Teach Kids About Fairness vs Equity With the Band-Aid Lesson

Teach Kids About Fairness vs Equity With the Band-Aid Lesson
Contributor: Meghan Moravcik Walbert

Kids have a tendency to think that “fair” means “equal.” An older sibling having a later bedtime isn’t fair; one child having a rough day and receiving special one-on-one time with a parent isn’t fair. But there’s a trick elementary teachers use to teach kids the difference between fairness and equity, and it’s one parents can try at home with the whole family: The Band-Aid Lesson.

It goes like this:

1. Take out a stack of Band-Aids (or a sheet of stickers if you don’t want to waste actual Band-Aids). Tell everyone in the family to think of a pretend injury they have. It can be anything from a paper cut to a broken bone to something more catastrophic.

2. One by one, ask each family member to describe their injury. When they’re done, place a single Band-Aid over the spot of the injury.

3. When everyone has had a turn, reflect on the fairness versus the equity of everyone receiving the exact same treatment for different injuries. Empowering Education offers these talking points:

What was your injury? And what treatment did you get? Wow — we had lots of different injuries! Some people actually just had little cuts, so the Band-Aid would have worked for them. But some people had broken bones or worse; would the Band-Aid have worked for them? NO!

Let’s think about how this relates to our original definition of fairness — that fair means equal. Everyone got the same treatment here, so everyone was equal. Was that fair?
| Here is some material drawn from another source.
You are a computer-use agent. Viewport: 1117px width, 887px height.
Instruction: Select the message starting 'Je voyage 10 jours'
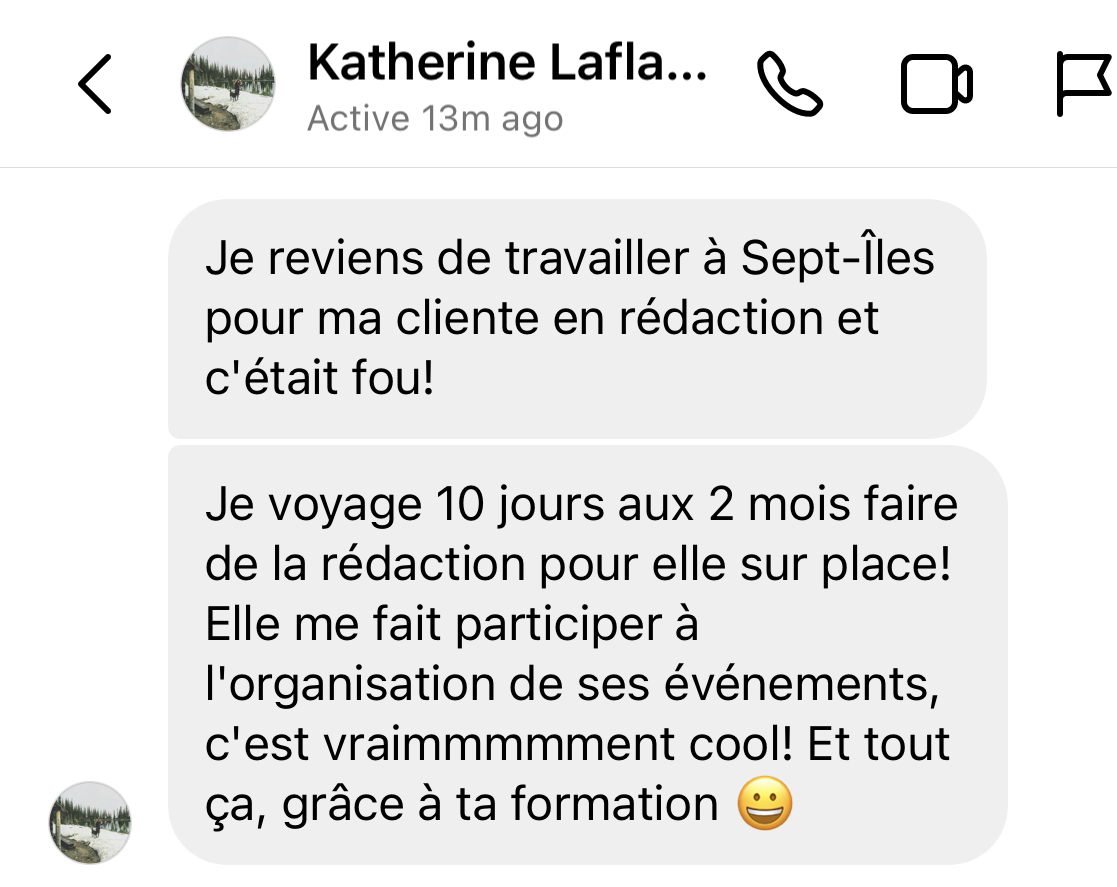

From there, you can talk with kids about how what is fair is different from person to person and child to child because everyone has different needs. The younger child has to go to bed earlier because their body needs more rest to grow. The child who is sad needs more connection and attention in that moment to help them feel better. A child at school who struggles with a maths concept may need more one-on-one instruction from the teacher than a child who understands it the first time it’s explained.

Brainstorm a few other examples together of instances when they’ve seen someone receive more attention or been given different rules to follow because of differing needs that may have seemed unfair at the time.